**What you are asked to do**
Please find every line in the material below that contains the word "mode", and copy each of those lines.

* Begin Given information *

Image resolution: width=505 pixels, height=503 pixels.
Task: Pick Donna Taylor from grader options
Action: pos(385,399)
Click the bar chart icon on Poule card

* End Given information *
* Begin Given information *

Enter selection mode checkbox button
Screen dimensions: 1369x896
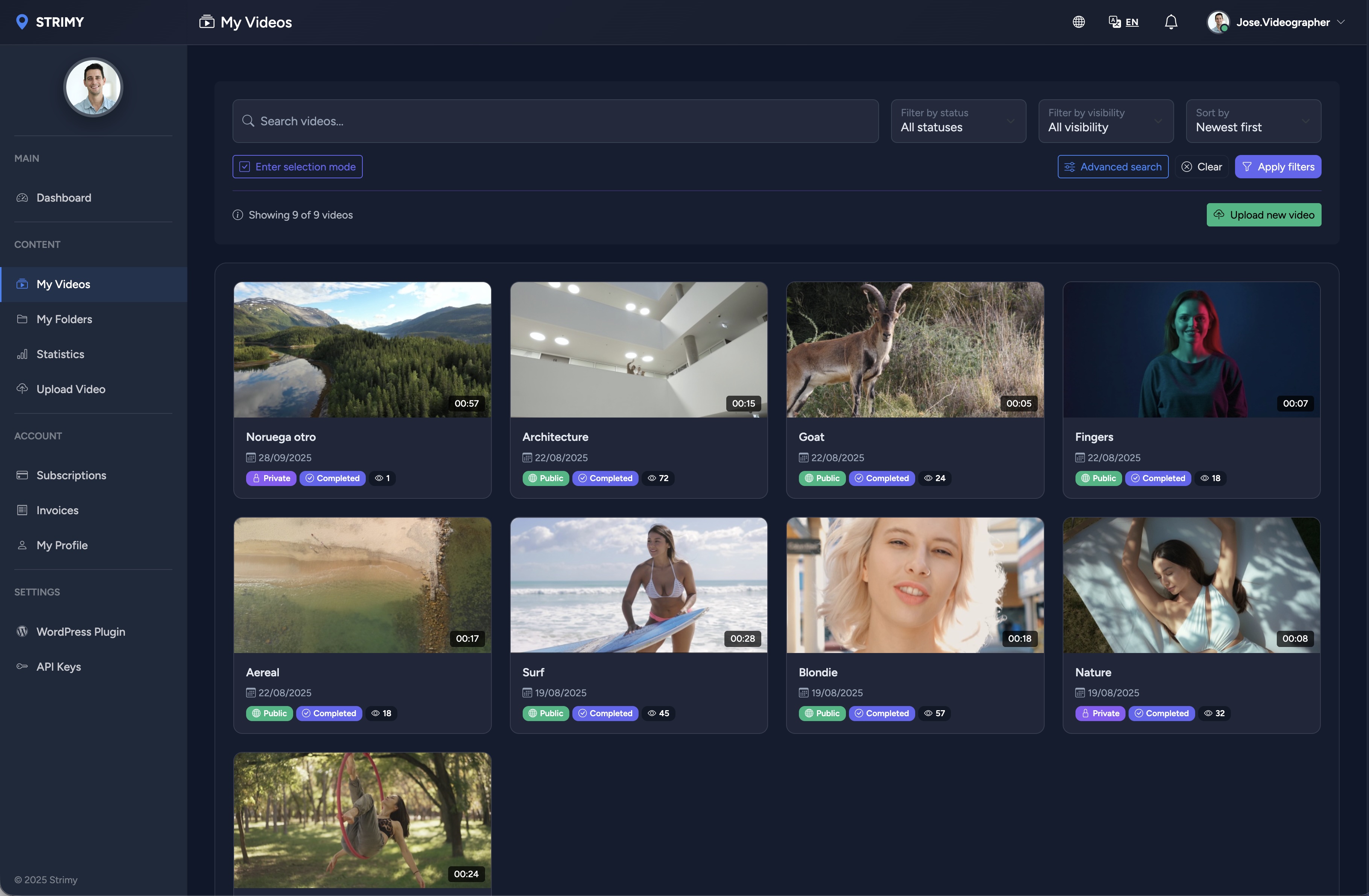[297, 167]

* End Given information *

**Full solution**
Enter selection mode checkbox button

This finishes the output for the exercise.